TASK TO COMPLETE: The full listing, reproduced exactly, is what the response must contain.

TASK INPUTS:
/---

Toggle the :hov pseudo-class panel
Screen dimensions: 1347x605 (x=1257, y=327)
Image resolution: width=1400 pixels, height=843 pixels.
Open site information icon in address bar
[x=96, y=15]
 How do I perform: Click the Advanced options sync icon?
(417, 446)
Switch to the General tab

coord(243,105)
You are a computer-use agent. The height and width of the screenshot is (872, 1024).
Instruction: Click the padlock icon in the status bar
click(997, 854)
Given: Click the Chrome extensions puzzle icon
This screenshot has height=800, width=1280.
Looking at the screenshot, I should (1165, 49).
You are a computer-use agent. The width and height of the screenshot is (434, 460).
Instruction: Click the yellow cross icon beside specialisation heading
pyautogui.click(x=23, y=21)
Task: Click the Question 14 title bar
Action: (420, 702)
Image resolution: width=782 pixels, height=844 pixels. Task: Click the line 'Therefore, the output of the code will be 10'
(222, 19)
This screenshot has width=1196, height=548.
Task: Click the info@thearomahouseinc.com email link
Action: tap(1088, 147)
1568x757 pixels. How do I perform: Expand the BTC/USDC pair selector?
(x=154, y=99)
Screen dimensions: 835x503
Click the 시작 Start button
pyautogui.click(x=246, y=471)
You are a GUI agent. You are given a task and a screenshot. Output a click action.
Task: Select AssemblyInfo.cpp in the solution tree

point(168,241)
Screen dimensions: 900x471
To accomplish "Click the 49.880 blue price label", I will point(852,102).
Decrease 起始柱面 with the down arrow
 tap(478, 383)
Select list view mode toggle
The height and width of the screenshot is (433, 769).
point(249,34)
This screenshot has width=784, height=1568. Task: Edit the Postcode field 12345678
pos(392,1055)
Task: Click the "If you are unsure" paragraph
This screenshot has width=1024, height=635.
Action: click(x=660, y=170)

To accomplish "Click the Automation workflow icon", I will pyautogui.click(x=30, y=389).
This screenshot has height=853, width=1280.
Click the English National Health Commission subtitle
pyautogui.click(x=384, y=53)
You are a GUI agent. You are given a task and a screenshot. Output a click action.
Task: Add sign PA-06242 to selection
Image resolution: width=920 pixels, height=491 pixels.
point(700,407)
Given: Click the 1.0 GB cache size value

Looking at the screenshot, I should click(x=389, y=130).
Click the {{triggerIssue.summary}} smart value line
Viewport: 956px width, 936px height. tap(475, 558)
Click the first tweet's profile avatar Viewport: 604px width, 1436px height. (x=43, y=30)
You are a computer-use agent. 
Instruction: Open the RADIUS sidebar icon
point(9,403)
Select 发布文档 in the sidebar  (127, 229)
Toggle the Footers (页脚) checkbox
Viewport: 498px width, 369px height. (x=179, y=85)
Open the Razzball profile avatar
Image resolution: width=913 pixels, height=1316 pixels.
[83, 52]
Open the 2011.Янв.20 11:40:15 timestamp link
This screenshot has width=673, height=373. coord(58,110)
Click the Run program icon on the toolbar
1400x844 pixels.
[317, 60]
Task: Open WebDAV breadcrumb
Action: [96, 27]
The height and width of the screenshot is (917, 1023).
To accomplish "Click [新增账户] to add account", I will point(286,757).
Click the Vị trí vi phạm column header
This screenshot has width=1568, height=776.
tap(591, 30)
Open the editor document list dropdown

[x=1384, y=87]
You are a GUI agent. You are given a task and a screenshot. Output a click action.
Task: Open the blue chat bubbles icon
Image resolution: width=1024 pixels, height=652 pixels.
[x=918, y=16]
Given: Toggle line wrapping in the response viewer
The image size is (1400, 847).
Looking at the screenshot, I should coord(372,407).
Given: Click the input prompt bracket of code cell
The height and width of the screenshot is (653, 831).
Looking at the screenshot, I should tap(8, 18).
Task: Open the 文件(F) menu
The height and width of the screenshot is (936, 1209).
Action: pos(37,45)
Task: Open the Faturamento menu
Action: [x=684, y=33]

\---

SOLUTION FOR THIS PROBLEM:
Toggle the :hov pseudo-class panel
Screen dimensions: 1347x605 (x=1257, y=327)
Image resolution: width=1400 pixels, height=843 pixels.
Open site information icon in address bar
[x=96, y=15]
 How do I perform: Click the Advanced options sync icon?
(417, 446)
Switch to the General tab

coord(243,105)
You are a computer-use agent. The height and width of the screenshot is (872, 1024).
Instruction: Click the padlock icon in the status bar
click(997, 854)
Given: Click the Chrome extensions puzzle icon
This screenshot has height=800, width=1280.
Looking at the screenshot, I should (1165, 49).
You are a computer-use agent. The width and height of the screenshot is (434, 460).
Instruction: Click the yellow cross icon beside specialisation heading
pyautogui.click(x=23, y=21)
Task: Click the Question 14 title bar
Action: (420, 702)
Image resolution: width=782 pixels, height=844 pixels. Task: Click the line 'Therefore, the output of the code will be 10'
(222, 19)
This screenshot has width=1196, height=548.
Task: Click the info@thearomahouseinc.com email link
Action: tap(1088, 147)
1568x757 pixels. How do I perform: Expand the BTC/USDC pair selector?
(x=154, y=99)
Screen dimensions: 835x503
Click the 시작 Start button
pyautogui.click(x=246, y=471)
You are a GUI agent. You are given a task and a screenshot. Output a click action.
Task: Select AssemblyInfo.cpp in the solution tree

point(168,241)
Screen dimensions: 900x471
To accomplish "Click the 49.880 blue price label", I will point(852,102).
Decrease 起始柱面 with the down arrow
 tap(478, 383)
Select list view mode toggle
The height and width of the screenshot is (433, 769).
point(249,34)
This screenshot has width=784, height=1568. Task: Edit the Postcode field 12345678
pos(392,1055)
Task: Click the "If you are unsure" paragraph
This screenshot has width=1024, height=635.
Action: click(x=660, y=170)

To accomplish "Click the Automation workflow icon", I will pyautogui.click(x=30, y=389).
This screenshot has height=853, width=1280.
Click the English National Health Commission subtitle
pyautogui.click(x=384, y=53)
You are a GUI agent. You are given a task and a screenshot. Output a click action.
Task: Add sign PA-06242 to selection
Image resolution: width=920 pixels, height=491 pixels.
point(700,407)
Given: Click the 1.0 GB cache size value

Looking at the screenshot, I should click(x=389, y=130).
Click the {{triggerIssue.summary}} smart value line
Viewport: 956px width, 936px height. tap(475, 558)
Click the first tweet's profile avatar Viewport: 604px width, 1436px height. (x=43, y=30)
You are a computer-use agent. 
Instruction: Open the RADIUS sidebar icon
point(9,403)
Select 发布文档 in the sidebar  (127, 229)
Toggle the Footers (页脚) checkbox
Viewport: 498px width, 369px height. (x=179, y=85)
Open the Razzball profile avatar
Image resolution: width=913 pixels, height=1316 pixels.
[83, 52]
Open the 2011.Янв.20 11:40:15 timestamp link
This screenshot has width=673, height=373. coord(58,110)
Click the Run program icon on the toolbar
1400x844 pixels.
[317, 60]
Task: Open WebDAV breadcrumb
Action: [96, 27]
The height and width of the screenshot is (917, 1023).
To accomplish "Click [新增账户] to add account", I will point(286,757).
Click the Vị trí vi phạm column header
This screenshot has width=1568, height=776.
tap(591, 30)
Open the editor document list dropdown

[x=1384, y=87]
You are a GUI agent. You are given a task and a screenshot. Output a click action.
Task: Open the blue chat bubbles icon
Image resolution: width=1024 pixels, height=652 pixels.
[x=918, y=16]
Given: Toggle line wrapping in the response viewer
The image size is (1400, 847).
Looking at the screenshot, I should coord(372,407).
Given: Click the input prompt bracket of code cell
The height and width of the screenshot is (653, 831).
Looking at the screenshot, I should tap(8, 18).
Task: Open the 文件(F) menu
The height and width of the screenshot is (936, 1209).
Action: pos(37,45)
Task: Open the Faturamento menu
Action: [x=684, y=33]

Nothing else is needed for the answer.